*** TASK INPUT Section Begins ***

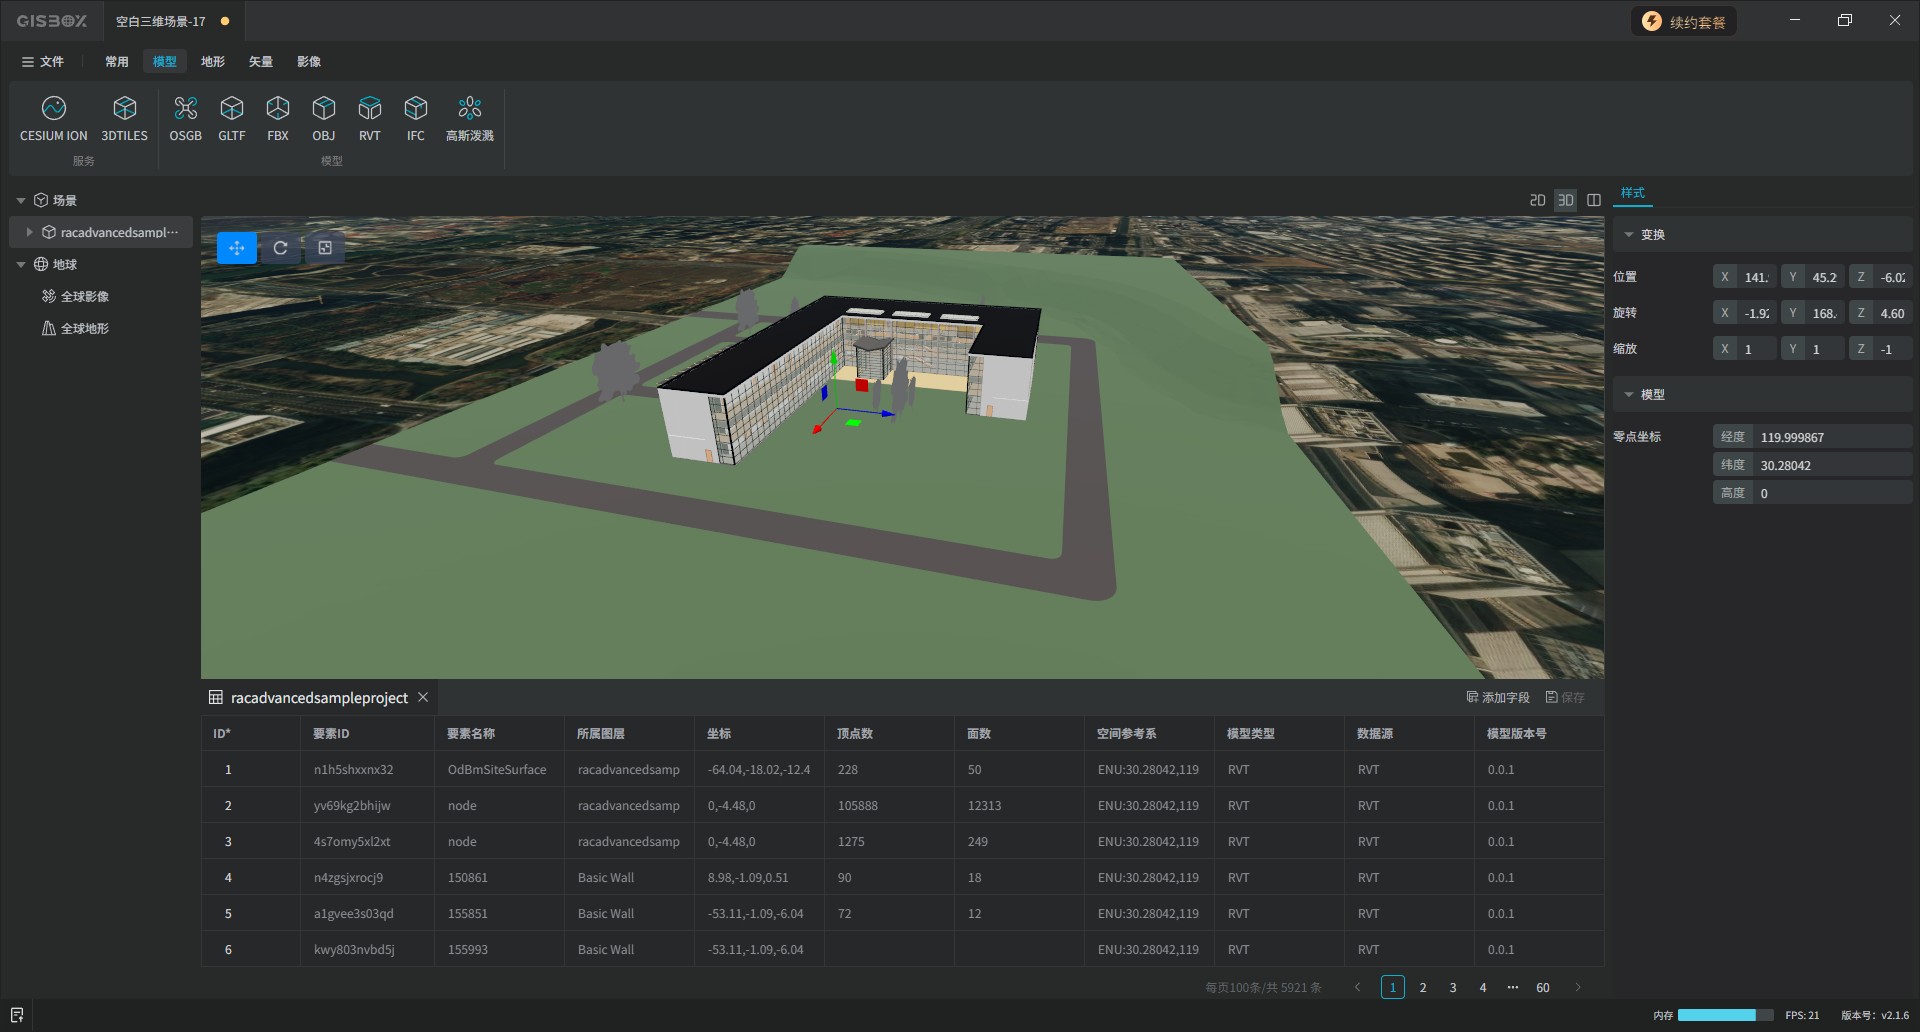1920x1032 pixels.
Task: Toggle the split-screen view mode
Action: 1594,200
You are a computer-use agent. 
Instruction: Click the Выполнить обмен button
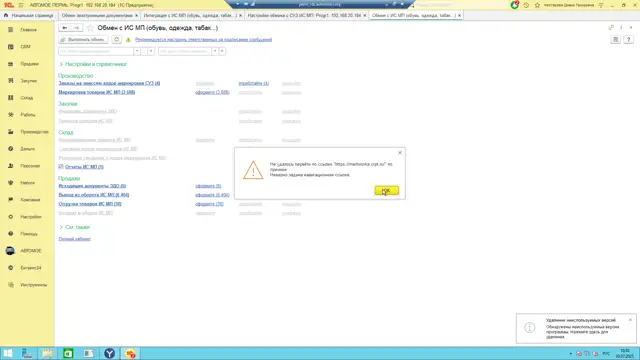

*** TASK INPUT Section Ends ***

Extract precisely the lines beginning at the line containing "You are a computer-use agent." and ending at the last line of the entries above, exactly as written and with no pictures.

ANSWER BELOW
You are a computer-use agent. 
Instruction: Click the Выполнить обмен button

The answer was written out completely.